Forgiveness is not something that comes easily, especially if you are dealing with someone who has significantly wronged you. While you keep the grudge around, it is not recommended. There are many things that a person can do to wrong you, and they are all of varying degrees. It is helpful to look closer at the wrong doing and evaluate if it is actually a smaller issue than it feels. Of course when there is a significant and more important error that has occurred that really challenges our inner peace and makes it alot more difficult to resolve the issue with the person involved. The question however is whether or not you are willing to let it go, and eventually restore harmony in your relationship.When the incident first occurs it can be impossible to see any way to forgive, and that is perfectly fine — at least in the beginning. We all need to feel hurt at times and this is understandable. As you move forward however, you will find that it is no longer possible to carry the burden of hate. It can be much more freeing to forgive, at least if you want to move forward with your life. That is the prize of course, the ability to move forward, and improve your emotional wellbeing. Carrying ongoing feelings of anger and hostility are not helpful for our emotional health, contributes to stress and negatively impacts our relationships. If you pay close attention to your ongoing feelings you may find that this is true in how it impacts you on a daily level.

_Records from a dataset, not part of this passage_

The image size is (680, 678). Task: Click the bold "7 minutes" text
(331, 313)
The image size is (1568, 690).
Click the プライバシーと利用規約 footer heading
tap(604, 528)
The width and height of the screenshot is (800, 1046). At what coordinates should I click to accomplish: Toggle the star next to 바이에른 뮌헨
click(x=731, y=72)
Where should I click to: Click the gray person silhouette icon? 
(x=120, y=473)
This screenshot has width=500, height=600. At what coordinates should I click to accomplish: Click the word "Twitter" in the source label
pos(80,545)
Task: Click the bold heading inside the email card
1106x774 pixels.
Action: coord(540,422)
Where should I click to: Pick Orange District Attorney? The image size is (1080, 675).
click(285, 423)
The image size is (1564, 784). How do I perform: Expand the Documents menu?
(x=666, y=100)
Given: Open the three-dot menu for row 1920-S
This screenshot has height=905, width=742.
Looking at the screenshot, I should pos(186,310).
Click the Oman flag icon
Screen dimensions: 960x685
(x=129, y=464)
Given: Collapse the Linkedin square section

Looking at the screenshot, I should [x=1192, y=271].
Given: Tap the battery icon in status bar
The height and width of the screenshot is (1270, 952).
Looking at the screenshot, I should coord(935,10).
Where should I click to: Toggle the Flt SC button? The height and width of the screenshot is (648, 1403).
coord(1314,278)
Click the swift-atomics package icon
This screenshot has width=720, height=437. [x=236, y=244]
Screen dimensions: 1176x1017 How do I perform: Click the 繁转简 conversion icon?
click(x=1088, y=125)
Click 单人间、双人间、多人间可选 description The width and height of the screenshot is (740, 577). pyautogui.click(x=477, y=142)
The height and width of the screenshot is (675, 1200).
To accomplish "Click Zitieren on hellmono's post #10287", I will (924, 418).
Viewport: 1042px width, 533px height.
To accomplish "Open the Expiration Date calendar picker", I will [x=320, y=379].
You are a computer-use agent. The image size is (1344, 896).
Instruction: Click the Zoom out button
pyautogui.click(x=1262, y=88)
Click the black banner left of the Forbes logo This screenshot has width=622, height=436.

Now that you understand why it is important to forgive, the question is how you get there. Yes, it is going to be difficult, but difficult doesn’t mean impossible! The following are the steps that you will need to take to reach that seemingly impossible conclusion:
Step 1: Try to Understand the Situation
There is a chance that you’ve been looking at the situation through jaded eyes, or rather, you have simply been too angry to understand and put things in persepctive. Try to see from the other person’s point of view and understand how things could have gone wrong.
Step 2: Talk
If you have cut off communication with the other person, you are going to have a hard time offering forgiveness. Re-open those lines of communication and work on interacting again.
Step 3: Compromise
Be willing to offer a compromise. This may mean accepting that you are not always right. It can be quite the revelation to some people and it can also be hard to accept. Aim for a resolution that meets both of your needs, at least in a small way. In spite of this reality, this is the step on the road to forgiveness that you need to take.
It’s time to start down the road to forgiveness. It will be difficult, but it will be well worth it in the end.